Sunday, August 03, 2014
... after all, I'm been under scrutiny since late October at the time of the government Shut Down -- and after 10 months -- it continues still. I finally was able to find a few days off to escape to scenic and serenely quiet Mendocino. I'd forgotten how much that two-and-a-half hour's drive to the northern seashore is rejuvenating. So beautiful! Why on earth I don't do this more frequently is a mystery.
Over past days Lu, my colleague, and I paired in a StoryCorp 40-minute interview for the National Archives; I'd done a 30-minute phone interview for Geico Corporation out of Toronto (and, no, I'm not replacing the gecco); and a few days ago completed another for VIA, the magazine produced by California AAA to be published as a Q&A in the November/December issue.
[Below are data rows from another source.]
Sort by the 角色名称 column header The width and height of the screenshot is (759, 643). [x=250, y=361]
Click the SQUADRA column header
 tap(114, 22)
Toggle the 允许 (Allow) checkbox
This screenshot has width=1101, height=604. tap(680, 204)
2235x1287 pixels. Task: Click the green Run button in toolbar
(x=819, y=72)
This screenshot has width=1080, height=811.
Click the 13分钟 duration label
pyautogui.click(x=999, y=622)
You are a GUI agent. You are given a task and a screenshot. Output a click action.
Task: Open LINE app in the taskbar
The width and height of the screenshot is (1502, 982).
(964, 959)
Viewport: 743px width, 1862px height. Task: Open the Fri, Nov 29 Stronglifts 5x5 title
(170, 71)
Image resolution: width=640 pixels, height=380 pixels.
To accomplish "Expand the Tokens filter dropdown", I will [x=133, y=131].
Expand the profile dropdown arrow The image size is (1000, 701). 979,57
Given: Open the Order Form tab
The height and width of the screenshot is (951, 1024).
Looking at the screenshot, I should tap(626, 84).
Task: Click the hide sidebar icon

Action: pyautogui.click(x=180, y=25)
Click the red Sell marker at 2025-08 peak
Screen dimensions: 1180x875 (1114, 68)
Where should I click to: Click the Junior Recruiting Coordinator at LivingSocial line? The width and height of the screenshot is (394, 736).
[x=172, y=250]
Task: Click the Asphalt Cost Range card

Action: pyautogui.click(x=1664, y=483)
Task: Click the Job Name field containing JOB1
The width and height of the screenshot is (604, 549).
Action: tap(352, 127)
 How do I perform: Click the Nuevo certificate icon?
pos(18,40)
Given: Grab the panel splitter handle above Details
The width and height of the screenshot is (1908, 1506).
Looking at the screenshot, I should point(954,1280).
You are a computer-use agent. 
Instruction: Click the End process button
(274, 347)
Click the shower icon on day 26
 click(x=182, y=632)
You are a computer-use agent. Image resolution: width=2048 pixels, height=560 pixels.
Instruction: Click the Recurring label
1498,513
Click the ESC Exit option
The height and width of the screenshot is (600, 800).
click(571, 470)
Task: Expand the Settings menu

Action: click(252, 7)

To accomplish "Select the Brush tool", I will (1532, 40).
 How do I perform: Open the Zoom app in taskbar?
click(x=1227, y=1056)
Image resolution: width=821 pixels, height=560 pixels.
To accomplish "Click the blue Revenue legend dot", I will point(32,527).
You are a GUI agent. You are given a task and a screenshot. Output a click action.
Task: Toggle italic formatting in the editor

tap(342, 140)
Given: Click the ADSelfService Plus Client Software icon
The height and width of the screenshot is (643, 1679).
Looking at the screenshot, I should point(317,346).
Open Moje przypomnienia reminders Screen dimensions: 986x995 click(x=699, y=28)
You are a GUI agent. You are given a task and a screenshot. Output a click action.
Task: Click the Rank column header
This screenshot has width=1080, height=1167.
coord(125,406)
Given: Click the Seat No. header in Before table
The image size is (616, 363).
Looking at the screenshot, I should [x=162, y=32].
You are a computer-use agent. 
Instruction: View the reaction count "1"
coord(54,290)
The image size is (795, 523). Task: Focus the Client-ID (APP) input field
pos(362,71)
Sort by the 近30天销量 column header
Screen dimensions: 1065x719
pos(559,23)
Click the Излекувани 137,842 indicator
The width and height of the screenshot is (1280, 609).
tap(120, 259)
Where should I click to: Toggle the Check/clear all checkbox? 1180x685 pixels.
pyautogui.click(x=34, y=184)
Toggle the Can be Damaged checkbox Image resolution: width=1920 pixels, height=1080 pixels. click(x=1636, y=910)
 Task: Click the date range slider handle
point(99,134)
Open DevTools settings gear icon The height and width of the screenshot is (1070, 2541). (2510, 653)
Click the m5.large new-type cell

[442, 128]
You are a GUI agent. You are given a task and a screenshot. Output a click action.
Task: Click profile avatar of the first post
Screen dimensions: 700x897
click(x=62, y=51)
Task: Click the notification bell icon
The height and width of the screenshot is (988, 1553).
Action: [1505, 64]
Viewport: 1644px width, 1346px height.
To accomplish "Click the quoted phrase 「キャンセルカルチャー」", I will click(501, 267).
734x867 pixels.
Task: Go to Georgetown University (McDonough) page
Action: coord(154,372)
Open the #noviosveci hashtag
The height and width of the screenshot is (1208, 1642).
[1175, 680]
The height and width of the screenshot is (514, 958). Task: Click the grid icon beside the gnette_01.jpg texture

I'm guessing that -- with so many Boomers approaching their golden years -- there is a growing demand for stories on those of us who've survived into our eighties and nineties. Maybe we're becoming the lodestars -- guides into the future for those who will soon replace us on the planet.
I arrived in Mendocino on the first day of the annual writers conference which brings together writers, agents, poets, etc., from throughout the country for a 3-day gathering. The last thing I expected to do was to attend a public event of any sort, but since this one means a great deal to my friend, Tom, it was easy to simply say "yes," get into the one change of dress I'd brought along, and into his tiny but strangely elegant red Duchevot (sp?) for the short trip to a lovely private home where the opening reception was being held. There we met friends, writer Norma Watkins and her husband the noted artist woodworker, Les. We missed a new exhibit of his work only by days. I'm in the middle of reading Norma's memoir, The Last Resort, and only regret that the audio book has not yet been published. I have to imagine the sound of the words in sweet Mississippi-talk -- and that's a pity.
The re-discovery that changing worlds can be surprisingly restful was a revelation. Here I had no responsibilities, and could just coast and soar for a few hours out of context and into one where no one expected or wanted anything of me. Being a mere observer was an almost forgotten pleasure.
The lull lasted only two nights and I was back driving through magnificent redwood forests from Fort Bragg through to Willits and Highway 101 heading south for home early on Friday morning, and reporting to the Visitor Education Center on Saturday morning for a theater presentation before 35 eager freshmen from Mills College in Oakland at eleven o'clock.
... and it may not surprise you one whit to learn that this was precisely the place I needed and intended to be on a windy noisy urban shoreline in the thick of life once more!